Subscribe to the RSS feed in case you are interested in updates


Release mode: Forced disclosure  
Ref : [TZO-30-2009] - Kaspersky PDF evasion (Forced disclosure) 
Vendor : http://www.kaspersky.com 
Status : Silent fix that doesn't work - No appropriate patch 
CVE : none provided Credit : none given  
OSVDB vendor entry: No [1]

Security notification reaction rating : Catastropic
Not only did the headquarter not answer, they (tried) to patch this vulnerability silently, only to fail at it. See Timeline.

This is not the first time that Kaspersky did not answer but patched bugs without credit, advisory or anything. This was however the last time I will not disclose, I am no longer part of an entity that tolerates irresponsible non-disclosure.

A professional reaction to a vulnerability notification is a way to measure the maturity of a vendor in terms of security. Kaspersky is given a grace period of two (2) weeks to reply to my notifications. Failure to do so will result in details of all the other reported bugs be released in two (2) weeks.

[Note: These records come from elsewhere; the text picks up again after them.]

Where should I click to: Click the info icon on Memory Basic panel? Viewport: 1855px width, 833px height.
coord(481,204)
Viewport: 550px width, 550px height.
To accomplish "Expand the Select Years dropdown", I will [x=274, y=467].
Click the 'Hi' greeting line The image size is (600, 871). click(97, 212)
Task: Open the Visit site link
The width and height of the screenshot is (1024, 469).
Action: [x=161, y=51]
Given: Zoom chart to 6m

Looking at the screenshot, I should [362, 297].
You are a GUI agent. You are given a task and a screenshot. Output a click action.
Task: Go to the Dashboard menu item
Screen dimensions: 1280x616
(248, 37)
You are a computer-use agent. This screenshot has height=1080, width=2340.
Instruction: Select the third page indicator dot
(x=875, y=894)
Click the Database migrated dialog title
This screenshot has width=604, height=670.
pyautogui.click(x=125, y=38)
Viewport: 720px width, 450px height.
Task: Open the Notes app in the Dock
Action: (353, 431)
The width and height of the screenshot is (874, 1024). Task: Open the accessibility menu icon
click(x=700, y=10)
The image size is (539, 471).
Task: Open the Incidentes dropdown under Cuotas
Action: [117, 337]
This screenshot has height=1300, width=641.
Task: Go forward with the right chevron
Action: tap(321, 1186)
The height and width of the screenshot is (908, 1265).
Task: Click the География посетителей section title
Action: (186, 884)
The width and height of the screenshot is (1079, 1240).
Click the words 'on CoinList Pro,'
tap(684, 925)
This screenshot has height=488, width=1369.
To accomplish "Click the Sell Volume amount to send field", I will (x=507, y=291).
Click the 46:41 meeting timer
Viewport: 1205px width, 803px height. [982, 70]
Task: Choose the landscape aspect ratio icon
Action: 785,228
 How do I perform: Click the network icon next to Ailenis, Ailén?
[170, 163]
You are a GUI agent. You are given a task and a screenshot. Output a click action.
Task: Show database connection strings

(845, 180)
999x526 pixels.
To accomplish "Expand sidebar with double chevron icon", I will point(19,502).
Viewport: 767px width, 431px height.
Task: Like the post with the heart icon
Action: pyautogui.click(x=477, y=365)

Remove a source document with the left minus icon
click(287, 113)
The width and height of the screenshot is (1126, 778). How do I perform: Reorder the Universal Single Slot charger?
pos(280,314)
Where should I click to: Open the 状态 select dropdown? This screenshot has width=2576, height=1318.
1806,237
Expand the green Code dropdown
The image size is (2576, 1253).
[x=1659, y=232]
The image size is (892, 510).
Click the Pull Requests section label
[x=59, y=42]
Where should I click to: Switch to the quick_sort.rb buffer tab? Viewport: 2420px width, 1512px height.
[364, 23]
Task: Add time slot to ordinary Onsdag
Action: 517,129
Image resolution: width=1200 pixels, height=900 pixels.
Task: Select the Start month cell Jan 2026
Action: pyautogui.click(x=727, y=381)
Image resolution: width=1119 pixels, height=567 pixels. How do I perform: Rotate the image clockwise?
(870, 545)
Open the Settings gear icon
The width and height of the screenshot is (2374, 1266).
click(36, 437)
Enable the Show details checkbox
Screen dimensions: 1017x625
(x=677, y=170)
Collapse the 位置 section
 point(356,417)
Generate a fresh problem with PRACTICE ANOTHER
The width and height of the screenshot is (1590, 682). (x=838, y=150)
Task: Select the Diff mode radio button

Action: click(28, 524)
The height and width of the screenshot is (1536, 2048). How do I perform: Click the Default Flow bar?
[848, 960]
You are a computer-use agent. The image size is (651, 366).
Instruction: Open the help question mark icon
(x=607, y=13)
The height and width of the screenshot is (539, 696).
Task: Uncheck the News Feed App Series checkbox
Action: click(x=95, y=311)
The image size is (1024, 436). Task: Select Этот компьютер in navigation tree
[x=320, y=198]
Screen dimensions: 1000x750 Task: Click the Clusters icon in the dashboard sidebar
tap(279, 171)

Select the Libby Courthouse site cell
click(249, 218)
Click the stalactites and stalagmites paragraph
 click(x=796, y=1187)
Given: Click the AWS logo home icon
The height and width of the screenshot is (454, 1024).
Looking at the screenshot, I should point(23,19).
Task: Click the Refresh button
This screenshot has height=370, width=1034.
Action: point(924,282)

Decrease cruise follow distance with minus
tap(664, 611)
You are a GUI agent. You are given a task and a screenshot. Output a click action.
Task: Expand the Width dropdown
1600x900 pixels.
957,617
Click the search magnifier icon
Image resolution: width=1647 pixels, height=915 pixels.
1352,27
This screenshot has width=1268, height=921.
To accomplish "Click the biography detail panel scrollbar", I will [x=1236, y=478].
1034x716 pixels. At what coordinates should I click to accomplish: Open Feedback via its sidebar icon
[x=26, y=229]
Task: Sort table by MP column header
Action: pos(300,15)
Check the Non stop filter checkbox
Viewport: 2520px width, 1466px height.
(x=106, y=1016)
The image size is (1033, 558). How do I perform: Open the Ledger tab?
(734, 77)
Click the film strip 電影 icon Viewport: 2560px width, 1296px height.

Notification to patch window : x+n
Disclosure Policy : http://blog.zoller.lu/2008/09/notification-and-disclosure-policy.html

Affected products (all versions) :

  • Kaspersky Internet Security
  • Kaspersky Anti-Virus
  • Kaspersky Mobile Security
  • Kaspersky Small Office Security
  • Kaspersky Open Space Security
  • Kaspersky Business Space Security
  • Kaspersky Work Space Security
  • Kaspersky Enterprise Space Security
  • Kaspersky Targeted Security
  • Kaspersky® Anti-Virus for Microsoft ISA Server
  • Kaspersky® Anti-Virus for Proxy Server
  • Kaspersky® Anti-Virus for Check Point Firewall-1
  • Kaspersky® Anti-Virus for Windows Server
  • Kaspersky® Anti-Virus for Windows Server Enterprise Edition
  • Kaspersky® Anti-Virus for Novell NetWare
  • Kaspersky® Anti-Virus for Linux File Server
  • Kaspersky® Anti-Virus for Samba Server
  • Kaspersky® Security for Microsoft Exchange 2007
  • Kaspersky® Security for Microsoft Exchange 2003
  • Kaspersky® Anti-Virus for Lotus Notes/Domino
  • Kaspersky® Anti-Virus for Windows Workstation
  • Kaspersky® Anti-Virus for Linux Workstation
  • Kaspersky® Anti-Virus for Linux Mail Server
  • Kaspersky® Mail Gateway Kaspersky® Anti-virus for MIMEsweeper
I. Background
Quote: "We develop, produce and distribute information security solutions that protect our customers from IT threats and allow enterprises to manage risk. We provide products that protect information from viruses, hackers and spam for home users and enterprises and offer consulting services and technical support. "

II. Description
The PDF files are not parsed correctly, a PDF file starts with the magic byte "%PDF" and ends with the magic byte "%%EOF", everything in between those markers is parsed and interpreted. Furthermore PDF files are read from the bottom to the top.

Adobe Acrobat nor the FoxitReader care too much about the data that comes prior the magic byte, the kaspersky engine does, not only does it care, it fails to detect the malware inside the PDF file.

I will spare you the details, a PDF file is bascialy a container that starts with %PDF and ends with %%EOF.

What follows are the details of this evasion, note this one is generic and the easiest one, there are plenty more. What you read below is true as amazing as it might seem, you can't have it more simple.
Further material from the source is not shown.